Repurposing NAMPT inhibitors for germinal center B-cell-like diffuse large B-cell lymphoma

Abstract Diffuse Large B-cell lymphoma (DLBCL) includes the Activated B-cell-like (ABC) and Germinal Center B-cell-like (GCB) subtypes, which differ in cell-of-origin, genetics and clinical response. By screening the subtype-specific activity of 211 drugs approved or in active clinical development for other diseases, we identified inhibitors of nicotinamide phosphoribosyl transferase (NAMPTi) as active in a subset of GCB-DLBCLs in vitro and in vivo.

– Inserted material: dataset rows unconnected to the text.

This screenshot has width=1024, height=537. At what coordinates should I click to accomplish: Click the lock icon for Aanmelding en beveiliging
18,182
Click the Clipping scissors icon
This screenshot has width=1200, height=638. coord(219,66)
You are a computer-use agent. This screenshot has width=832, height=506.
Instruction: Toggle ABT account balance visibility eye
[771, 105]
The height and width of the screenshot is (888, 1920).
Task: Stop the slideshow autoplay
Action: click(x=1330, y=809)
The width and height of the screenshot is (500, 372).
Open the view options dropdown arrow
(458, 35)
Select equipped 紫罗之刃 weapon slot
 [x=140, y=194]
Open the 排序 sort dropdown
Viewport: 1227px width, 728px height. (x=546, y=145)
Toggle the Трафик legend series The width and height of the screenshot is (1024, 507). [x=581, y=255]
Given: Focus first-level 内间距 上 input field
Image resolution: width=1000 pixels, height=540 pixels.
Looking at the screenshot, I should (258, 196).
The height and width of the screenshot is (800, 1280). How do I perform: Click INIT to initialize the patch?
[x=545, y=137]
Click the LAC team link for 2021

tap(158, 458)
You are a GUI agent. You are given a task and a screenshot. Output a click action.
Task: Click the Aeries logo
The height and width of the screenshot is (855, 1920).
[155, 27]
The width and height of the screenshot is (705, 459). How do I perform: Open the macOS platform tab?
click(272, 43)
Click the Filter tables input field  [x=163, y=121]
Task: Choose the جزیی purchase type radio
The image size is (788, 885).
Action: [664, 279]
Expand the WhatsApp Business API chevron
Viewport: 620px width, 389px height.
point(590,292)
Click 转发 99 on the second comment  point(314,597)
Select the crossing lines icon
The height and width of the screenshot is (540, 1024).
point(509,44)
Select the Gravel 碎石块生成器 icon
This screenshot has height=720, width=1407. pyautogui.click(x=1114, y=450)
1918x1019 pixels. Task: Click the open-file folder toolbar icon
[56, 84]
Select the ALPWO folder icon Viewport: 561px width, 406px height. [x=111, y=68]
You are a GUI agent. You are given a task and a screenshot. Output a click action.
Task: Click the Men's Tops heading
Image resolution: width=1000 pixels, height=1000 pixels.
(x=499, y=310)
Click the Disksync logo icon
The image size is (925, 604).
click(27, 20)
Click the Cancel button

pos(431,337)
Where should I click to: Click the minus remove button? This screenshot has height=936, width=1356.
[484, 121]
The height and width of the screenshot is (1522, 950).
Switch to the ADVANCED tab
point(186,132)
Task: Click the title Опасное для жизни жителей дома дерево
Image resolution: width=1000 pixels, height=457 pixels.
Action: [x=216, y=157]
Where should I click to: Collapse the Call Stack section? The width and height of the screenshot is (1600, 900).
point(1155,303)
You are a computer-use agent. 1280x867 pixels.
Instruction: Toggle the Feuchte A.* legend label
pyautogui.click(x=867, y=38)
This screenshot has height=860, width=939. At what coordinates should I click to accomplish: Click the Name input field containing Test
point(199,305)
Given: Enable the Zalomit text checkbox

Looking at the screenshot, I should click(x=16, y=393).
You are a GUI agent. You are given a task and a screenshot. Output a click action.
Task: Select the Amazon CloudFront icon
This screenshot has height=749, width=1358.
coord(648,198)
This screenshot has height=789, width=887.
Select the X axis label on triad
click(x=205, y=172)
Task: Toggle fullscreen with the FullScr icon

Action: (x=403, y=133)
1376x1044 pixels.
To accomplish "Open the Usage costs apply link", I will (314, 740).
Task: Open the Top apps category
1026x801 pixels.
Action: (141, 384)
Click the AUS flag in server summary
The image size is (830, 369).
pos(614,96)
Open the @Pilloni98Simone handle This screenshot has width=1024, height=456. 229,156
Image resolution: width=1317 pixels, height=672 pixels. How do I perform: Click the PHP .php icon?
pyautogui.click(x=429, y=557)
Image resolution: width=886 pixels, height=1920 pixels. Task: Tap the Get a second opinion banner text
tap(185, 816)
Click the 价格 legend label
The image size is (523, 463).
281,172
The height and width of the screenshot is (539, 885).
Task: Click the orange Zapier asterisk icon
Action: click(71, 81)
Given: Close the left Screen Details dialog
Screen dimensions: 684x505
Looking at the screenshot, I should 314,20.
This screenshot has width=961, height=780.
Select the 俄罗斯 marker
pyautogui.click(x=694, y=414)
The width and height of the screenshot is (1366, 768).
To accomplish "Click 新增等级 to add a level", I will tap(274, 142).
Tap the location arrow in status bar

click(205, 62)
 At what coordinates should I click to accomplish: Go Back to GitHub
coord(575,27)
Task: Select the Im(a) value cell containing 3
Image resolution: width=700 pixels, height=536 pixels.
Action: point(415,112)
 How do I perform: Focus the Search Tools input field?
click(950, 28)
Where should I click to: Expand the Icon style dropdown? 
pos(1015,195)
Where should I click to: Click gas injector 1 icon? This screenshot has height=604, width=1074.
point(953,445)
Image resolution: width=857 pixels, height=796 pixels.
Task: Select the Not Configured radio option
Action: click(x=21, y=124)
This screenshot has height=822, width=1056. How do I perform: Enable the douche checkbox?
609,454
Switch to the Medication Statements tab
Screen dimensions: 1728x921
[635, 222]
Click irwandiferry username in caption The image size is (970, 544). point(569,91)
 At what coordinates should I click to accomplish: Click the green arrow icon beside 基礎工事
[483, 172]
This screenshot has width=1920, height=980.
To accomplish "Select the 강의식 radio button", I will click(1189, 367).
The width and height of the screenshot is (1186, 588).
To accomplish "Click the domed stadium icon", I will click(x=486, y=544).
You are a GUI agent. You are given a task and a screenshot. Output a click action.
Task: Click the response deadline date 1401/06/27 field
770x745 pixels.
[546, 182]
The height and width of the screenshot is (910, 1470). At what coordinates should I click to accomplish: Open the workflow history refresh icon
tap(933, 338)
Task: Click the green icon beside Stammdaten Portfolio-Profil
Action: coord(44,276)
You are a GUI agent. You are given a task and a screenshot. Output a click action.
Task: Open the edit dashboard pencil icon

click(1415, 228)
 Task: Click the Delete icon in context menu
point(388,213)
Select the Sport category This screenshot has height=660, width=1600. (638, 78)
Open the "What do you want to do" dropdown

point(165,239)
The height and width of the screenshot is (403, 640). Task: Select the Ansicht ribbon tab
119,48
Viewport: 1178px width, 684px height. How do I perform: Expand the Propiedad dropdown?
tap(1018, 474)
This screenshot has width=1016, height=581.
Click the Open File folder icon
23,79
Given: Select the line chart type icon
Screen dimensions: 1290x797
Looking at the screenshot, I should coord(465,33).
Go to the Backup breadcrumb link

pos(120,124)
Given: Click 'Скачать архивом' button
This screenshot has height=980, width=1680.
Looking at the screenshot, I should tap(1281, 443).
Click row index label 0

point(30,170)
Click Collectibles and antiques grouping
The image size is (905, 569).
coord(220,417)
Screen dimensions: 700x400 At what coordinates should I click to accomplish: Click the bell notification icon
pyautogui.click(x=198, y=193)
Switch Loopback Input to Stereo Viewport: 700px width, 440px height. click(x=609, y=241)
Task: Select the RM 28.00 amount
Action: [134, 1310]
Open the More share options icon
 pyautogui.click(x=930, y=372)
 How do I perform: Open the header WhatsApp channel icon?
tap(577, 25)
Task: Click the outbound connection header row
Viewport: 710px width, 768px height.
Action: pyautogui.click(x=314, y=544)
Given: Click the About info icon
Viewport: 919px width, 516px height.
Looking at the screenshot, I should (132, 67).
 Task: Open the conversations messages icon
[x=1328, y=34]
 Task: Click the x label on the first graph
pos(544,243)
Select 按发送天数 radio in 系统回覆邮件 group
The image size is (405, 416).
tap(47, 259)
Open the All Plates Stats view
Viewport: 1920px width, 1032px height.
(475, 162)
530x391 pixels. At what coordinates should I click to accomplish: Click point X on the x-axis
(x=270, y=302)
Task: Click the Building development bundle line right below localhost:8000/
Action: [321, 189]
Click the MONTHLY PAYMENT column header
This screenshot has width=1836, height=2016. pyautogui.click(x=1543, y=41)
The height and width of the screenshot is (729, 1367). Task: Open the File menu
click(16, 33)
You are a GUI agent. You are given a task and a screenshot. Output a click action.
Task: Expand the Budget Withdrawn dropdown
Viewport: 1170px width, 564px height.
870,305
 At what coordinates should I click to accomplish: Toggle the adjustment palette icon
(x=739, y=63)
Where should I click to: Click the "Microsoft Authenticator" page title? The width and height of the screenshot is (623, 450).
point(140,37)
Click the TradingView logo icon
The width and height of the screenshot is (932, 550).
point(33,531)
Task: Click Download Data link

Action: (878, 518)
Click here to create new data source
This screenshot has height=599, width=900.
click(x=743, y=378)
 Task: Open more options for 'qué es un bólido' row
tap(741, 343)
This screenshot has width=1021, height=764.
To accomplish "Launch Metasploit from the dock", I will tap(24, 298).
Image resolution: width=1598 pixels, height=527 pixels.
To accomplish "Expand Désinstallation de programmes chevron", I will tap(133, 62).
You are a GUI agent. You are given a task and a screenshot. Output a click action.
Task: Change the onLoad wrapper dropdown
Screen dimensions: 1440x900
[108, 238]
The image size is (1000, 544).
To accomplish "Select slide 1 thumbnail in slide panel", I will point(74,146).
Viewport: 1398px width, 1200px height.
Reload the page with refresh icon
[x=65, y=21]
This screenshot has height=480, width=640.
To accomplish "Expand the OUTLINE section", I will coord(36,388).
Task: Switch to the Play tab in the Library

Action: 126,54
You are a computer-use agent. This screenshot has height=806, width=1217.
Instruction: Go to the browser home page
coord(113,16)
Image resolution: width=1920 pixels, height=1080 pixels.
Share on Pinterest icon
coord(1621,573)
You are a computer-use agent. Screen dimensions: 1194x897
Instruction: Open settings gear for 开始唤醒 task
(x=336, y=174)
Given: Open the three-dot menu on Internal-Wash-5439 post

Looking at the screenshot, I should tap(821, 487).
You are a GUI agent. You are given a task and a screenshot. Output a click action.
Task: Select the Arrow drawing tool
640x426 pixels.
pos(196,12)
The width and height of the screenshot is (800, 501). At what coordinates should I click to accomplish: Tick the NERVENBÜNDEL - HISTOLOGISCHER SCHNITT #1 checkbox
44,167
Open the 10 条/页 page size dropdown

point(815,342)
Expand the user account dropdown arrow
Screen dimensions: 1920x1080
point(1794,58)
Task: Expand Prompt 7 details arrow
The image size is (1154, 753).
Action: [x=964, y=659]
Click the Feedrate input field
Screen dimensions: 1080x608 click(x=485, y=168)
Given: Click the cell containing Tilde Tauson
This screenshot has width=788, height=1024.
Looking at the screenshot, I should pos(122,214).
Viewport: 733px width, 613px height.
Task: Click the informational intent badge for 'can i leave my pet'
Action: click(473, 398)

We validated three chemically distinct NAMPTi for their on-target activity based on biochemical and genetic rescue approaches, and found the ratio between NAMPT:PARP1 RNA levels was predictive of NAMPTi sensitivity across DLBCL subtypes. Notably, the NAMPT:PARP1 transcript ratio predicts higher anti-tumor activity in BCL2-translocated GCB-DLBCL. Accordingly, pharmacological and genetic inhibition of BCL2 was potently synergistic with NAMPT blockade. These data support the inhibition of NAMPT as a therapeutically relevant strategy for BCL2-translocated DLBCLs.